▸ **Text for analysis**
● ● ●
Date:March 22, 2016
Source:Plataforma SINC
Some species of plants are capable of colonising new habitats thanks to birds that transport their seeds in their plumage or digestive tract. Until recently it was known that birds could do this over short distances, but a new study shows that they are also capable of dispersing them over more than 300 kilometres. For researchers, this function could be key in the face of climate change, allowing the survival of many species.
Birds can act as dispersers of seeds and other propagules -buds, bulbs, tubers or spores- over short distances which, in many cases, do not exceed a kilometre and a half. However, it had not been demonstrated whether or not they were capable of doing so over longer distances.
● ● ●
▸ **Requirement 1**
According to the passage on seed dispersal by birds, over what distance does the new study show that birds can disperse seeds?
▸ **Requirement 2**
Go on with the passage on seed dispersal by birds, starting after its final sentence.
● ● ●
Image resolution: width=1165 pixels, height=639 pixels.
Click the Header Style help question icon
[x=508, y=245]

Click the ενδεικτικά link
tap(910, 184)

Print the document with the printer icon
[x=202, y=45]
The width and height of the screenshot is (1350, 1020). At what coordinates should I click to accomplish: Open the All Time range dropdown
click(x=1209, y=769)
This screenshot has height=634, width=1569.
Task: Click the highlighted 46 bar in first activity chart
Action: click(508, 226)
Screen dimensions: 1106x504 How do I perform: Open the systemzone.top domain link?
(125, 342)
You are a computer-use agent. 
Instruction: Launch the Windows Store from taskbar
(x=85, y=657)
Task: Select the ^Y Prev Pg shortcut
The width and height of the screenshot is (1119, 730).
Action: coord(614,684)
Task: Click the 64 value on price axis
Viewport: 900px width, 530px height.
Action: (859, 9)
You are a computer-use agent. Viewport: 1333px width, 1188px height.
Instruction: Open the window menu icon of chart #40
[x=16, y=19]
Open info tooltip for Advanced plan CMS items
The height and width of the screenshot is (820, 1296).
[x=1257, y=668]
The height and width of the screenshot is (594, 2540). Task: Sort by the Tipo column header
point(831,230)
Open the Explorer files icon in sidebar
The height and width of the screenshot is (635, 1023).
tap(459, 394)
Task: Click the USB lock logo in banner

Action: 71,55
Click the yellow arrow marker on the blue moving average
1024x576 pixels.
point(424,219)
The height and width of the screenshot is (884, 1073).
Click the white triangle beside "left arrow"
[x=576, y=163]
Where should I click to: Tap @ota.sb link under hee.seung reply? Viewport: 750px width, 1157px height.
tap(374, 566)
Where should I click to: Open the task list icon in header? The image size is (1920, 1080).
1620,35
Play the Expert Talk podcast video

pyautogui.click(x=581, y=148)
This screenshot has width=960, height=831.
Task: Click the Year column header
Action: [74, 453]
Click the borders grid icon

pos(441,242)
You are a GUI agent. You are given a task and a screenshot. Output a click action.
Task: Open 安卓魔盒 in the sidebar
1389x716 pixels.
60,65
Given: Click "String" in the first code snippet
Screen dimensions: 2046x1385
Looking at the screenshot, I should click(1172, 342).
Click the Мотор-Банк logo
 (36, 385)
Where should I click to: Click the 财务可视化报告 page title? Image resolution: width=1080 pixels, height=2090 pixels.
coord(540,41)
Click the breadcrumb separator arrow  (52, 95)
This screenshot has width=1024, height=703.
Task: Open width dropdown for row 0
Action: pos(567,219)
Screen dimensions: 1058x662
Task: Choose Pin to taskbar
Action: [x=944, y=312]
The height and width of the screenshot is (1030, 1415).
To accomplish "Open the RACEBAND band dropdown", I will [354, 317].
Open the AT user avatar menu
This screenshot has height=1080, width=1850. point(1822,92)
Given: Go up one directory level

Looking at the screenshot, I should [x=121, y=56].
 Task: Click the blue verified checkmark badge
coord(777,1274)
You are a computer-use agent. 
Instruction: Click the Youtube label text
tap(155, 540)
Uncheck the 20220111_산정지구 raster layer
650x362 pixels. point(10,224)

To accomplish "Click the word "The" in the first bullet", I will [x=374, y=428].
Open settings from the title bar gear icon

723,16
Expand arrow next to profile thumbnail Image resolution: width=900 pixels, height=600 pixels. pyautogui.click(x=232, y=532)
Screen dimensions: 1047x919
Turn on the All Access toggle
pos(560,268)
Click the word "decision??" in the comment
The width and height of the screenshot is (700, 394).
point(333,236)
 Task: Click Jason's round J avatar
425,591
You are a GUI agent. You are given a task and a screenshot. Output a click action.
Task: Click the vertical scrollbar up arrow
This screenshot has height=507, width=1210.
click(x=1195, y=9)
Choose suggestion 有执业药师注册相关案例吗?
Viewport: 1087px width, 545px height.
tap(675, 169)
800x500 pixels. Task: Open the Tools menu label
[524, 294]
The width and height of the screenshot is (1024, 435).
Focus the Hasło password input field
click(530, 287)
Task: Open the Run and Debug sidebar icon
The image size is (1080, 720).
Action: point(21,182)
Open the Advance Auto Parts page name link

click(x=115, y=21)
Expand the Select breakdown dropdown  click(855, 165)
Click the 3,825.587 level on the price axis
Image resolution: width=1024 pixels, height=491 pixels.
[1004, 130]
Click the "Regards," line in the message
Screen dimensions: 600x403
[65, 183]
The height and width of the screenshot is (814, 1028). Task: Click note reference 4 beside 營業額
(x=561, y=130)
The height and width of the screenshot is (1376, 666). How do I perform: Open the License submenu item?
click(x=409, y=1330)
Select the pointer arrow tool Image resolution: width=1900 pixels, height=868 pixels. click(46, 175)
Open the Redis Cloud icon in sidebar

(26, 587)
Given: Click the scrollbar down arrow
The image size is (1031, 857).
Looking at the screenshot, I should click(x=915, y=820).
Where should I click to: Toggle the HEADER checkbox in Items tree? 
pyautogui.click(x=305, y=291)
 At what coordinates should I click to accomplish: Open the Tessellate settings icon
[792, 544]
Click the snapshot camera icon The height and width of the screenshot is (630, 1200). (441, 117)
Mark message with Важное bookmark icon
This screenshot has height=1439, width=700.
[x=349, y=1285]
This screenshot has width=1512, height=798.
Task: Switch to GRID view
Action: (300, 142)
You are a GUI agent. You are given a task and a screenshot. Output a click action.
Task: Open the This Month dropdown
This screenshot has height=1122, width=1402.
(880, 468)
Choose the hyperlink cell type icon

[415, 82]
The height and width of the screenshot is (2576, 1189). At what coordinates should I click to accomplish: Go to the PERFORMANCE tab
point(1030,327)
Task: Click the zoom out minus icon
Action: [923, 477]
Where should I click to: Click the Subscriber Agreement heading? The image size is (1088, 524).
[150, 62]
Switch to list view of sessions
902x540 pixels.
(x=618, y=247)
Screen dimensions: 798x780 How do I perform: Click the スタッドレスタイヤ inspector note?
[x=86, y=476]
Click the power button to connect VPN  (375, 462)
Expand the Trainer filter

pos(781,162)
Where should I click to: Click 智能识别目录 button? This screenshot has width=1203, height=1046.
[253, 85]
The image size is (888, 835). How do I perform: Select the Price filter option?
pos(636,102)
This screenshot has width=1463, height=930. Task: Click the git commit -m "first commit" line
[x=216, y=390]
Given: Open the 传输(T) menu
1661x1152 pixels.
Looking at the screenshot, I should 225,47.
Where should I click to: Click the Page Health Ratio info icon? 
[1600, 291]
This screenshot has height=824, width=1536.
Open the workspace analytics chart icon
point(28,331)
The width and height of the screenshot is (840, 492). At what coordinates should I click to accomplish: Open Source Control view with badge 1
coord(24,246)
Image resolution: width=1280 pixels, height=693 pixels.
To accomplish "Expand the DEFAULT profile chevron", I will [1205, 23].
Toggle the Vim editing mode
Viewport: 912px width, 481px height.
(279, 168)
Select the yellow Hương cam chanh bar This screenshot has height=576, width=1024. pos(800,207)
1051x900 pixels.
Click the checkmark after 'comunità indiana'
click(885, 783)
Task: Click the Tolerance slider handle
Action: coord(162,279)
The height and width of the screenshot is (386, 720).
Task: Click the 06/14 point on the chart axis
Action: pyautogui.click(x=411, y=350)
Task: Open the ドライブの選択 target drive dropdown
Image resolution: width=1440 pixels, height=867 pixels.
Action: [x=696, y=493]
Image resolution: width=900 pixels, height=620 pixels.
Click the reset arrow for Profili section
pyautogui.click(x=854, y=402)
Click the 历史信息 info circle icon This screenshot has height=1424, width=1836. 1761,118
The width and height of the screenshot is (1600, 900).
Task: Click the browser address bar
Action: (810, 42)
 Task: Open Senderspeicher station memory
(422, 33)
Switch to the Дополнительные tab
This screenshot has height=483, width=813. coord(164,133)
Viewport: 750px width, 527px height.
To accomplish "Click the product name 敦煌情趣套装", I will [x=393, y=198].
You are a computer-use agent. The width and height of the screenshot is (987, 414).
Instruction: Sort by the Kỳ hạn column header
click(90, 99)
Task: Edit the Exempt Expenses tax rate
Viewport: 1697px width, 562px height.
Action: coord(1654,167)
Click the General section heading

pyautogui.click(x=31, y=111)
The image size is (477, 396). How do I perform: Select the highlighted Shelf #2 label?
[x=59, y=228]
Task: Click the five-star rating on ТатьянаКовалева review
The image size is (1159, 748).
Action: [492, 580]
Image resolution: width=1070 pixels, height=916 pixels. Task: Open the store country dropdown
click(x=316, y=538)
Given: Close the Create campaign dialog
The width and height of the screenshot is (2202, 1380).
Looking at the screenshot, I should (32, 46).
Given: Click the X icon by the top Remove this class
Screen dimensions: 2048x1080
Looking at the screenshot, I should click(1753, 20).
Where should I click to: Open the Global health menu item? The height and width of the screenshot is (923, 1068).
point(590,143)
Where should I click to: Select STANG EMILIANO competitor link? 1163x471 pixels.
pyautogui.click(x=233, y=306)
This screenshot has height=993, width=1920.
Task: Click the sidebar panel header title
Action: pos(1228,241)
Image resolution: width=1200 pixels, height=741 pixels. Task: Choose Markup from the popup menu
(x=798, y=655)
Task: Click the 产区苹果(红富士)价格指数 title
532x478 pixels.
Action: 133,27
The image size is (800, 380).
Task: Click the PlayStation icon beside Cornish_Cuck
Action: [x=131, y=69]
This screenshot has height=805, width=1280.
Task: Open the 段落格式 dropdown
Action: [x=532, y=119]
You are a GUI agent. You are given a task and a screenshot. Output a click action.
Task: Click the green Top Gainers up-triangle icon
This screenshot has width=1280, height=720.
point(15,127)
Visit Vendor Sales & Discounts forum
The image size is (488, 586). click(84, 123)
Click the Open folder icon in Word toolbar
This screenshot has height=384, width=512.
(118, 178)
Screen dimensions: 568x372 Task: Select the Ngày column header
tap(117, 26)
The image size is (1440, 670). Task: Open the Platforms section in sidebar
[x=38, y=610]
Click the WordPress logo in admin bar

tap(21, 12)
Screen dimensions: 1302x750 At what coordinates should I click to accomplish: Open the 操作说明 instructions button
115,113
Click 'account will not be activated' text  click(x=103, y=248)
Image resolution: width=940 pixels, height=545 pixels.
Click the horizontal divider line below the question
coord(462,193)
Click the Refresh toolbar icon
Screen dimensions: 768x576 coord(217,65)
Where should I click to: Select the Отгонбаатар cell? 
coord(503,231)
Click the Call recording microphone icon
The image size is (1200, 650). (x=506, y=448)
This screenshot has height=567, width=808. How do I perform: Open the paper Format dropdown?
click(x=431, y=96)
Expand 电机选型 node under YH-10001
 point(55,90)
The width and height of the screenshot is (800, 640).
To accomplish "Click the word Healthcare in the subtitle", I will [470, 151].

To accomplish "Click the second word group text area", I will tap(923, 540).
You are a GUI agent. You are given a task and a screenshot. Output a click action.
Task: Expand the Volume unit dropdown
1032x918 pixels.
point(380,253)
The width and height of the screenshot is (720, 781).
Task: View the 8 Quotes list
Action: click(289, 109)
● ● ●
▸ **Written reply 1**
More than 300 kilometers.

▸ **Written reply 2**
A team led by scientists at the Doñana Biological Station-CSIC (Spanish Council for Scientific Research) in Seville (Spain) confirmed this hypothesis due to the seeds found in the digestive tract of various species of birds hunted in the Canaries by Eleonora's falcons (Falco eleonorae) during their migration towards Africa.
"This mechanism of long-distance dispersion had not been confirmed until now, mainly due to the difficulty involved in sampling propagules transported by birds during their migratory flight. We were able to analyse it thanks to the hunting behaviour of Eleonora's falcons," Duarte Viana, researcher in the Doñana Biological Station and co-author of the study, explained.